Non-invasive techniques to customise treatment of eye diseases
I had the opportunity to contribute to a transformative project that aimed to revolutionize personalized treatment for eye diseases. As part of the University of Liverpool's Biomechanical Engineering Group, I was immersed in a collaborative effort with a European consortium, focusing on developing non-invasive imaging techniques tailored to individual patient needs.
My role was pivotal in designing the innovative devices central to our research. Through complex numerical simulations and Computational Fluid Dynamics (CFD), I crafted the intricate specifications of these tools, bringing theoretical concepts to life. Despite being the sole non-PhD member in the consortium at the time, I presented our findings to experts and challenged findings to reach the best possible outcome.
I supported the project through various stages, from initial design and simulations to experimental studies. I developed a state-of-the-art eye socket for holding animal eyes, crucial for our experimental validations. This tool was instrumental in ensuring the realistic simulation and reliability of our findings.
My involvement extended to conducting extensive inverse analysis on patient data collected during clinical trials.
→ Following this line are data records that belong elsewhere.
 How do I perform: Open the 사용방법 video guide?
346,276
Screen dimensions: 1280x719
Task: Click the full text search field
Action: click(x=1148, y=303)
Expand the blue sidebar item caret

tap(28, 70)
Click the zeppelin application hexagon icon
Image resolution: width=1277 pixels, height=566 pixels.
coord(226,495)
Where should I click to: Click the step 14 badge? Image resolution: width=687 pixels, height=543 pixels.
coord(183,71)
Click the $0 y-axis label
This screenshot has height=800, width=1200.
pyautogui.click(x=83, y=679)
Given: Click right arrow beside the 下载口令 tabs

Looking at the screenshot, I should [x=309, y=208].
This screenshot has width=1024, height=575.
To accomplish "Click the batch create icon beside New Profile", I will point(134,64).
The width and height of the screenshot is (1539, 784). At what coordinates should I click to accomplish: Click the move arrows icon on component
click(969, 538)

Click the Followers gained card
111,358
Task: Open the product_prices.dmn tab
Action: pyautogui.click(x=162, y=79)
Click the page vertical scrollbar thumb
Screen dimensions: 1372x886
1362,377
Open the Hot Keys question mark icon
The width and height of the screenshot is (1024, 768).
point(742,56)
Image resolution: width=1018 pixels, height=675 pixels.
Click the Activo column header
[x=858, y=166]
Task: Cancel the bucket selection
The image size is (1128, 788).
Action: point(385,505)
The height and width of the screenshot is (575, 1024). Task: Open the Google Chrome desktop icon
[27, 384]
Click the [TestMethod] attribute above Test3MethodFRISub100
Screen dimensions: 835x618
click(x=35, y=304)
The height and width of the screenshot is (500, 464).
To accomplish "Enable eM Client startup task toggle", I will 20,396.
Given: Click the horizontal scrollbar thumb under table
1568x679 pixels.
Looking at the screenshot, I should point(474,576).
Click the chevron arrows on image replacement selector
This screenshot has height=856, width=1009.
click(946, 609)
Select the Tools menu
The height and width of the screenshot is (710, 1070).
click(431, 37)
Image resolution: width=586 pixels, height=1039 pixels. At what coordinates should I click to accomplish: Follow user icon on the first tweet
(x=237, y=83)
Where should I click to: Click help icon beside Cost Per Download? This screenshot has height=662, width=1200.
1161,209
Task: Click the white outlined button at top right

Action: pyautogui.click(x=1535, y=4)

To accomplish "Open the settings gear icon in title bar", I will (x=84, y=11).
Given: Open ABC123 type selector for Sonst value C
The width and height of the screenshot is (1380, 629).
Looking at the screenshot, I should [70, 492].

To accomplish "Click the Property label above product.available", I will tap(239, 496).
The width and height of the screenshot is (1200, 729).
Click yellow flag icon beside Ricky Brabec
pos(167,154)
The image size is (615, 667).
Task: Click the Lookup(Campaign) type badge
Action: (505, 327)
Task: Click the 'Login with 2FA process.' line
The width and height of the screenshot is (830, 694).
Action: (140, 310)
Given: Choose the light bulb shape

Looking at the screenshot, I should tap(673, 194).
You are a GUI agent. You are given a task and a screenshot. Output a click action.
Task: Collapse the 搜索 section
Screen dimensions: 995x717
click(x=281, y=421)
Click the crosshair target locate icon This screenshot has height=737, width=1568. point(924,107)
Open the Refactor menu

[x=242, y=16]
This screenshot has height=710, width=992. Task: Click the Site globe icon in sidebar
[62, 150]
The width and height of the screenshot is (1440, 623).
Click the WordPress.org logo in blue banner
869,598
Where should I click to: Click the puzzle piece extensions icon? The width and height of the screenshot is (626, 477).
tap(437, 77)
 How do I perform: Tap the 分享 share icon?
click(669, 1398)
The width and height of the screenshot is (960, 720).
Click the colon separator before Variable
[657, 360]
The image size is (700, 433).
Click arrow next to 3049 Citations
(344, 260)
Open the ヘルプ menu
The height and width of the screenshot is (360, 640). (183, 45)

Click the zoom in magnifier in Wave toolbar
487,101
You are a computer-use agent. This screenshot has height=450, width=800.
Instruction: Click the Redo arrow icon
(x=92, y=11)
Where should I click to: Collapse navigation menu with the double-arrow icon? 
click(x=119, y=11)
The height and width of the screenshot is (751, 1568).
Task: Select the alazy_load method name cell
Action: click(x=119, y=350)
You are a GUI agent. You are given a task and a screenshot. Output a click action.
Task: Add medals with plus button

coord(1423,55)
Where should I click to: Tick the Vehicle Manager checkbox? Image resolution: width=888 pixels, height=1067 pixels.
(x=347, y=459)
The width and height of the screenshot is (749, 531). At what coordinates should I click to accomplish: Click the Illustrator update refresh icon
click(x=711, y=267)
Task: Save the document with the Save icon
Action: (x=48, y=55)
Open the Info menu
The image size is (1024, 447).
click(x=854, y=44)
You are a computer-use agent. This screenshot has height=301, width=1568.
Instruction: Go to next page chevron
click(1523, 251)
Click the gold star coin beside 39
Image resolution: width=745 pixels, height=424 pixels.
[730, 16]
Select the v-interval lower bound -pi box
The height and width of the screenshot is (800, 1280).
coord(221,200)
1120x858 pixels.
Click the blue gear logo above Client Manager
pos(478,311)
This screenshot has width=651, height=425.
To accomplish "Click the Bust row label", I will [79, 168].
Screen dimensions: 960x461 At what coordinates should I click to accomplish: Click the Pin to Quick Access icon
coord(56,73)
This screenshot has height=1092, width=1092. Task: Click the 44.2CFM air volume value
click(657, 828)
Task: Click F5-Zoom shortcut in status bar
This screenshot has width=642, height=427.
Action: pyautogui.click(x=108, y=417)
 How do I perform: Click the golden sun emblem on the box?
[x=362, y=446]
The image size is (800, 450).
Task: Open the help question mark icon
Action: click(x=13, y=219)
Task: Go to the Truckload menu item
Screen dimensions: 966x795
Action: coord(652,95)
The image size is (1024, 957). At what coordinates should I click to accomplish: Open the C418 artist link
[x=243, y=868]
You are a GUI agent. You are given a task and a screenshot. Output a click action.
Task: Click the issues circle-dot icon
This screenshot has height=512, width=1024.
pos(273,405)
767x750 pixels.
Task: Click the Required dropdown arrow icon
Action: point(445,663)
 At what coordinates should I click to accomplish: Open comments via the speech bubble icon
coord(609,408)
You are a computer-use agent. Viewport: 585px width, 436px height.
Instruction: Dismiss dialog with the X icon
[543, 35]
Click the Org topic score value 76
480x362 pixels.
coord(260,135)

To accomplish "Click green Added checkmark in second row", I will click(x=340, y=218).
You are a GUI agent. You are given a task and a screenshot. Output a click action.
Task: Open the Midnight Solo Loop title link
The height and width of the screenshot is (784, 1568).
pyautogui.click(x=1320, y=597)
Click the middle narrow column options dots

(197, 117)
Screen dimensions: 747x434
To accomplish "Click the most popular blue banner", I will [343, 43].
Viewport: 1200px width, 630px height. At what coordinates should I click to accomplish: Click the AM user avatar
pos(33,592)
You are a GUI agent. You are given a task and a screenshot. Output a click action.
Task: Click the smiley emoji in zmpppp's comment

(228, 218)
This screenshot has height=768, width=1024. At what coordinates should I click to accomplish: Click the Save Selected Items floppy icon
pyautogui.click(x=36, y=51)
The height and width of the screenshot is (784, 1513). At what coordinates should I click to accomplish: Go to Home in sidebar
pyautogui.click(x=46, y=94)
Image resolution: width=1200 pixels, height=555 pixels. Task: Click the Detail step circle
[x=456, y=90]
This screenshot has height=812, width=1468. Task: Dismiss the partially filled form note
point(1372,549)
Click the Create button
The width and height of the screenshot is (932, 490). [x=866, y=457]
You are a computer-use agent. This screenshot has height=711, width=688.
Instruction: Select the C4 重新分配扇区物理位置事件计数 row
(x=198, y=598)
The insights gained from this analysis were profound, contributing to several publications that furthered the field's understanding of eye care. Moreover, our collaborative efforts led to the filing of three patents, underscoring the innovative nature of our work.
This journey was not just about the technical achievements but also about the collaborative spirit that drove our project. Working alongside leading experts and institutions, I contributed to a project that stands at the intersection of innovation and personalized healthcare, marking a significant milestone in my professional development.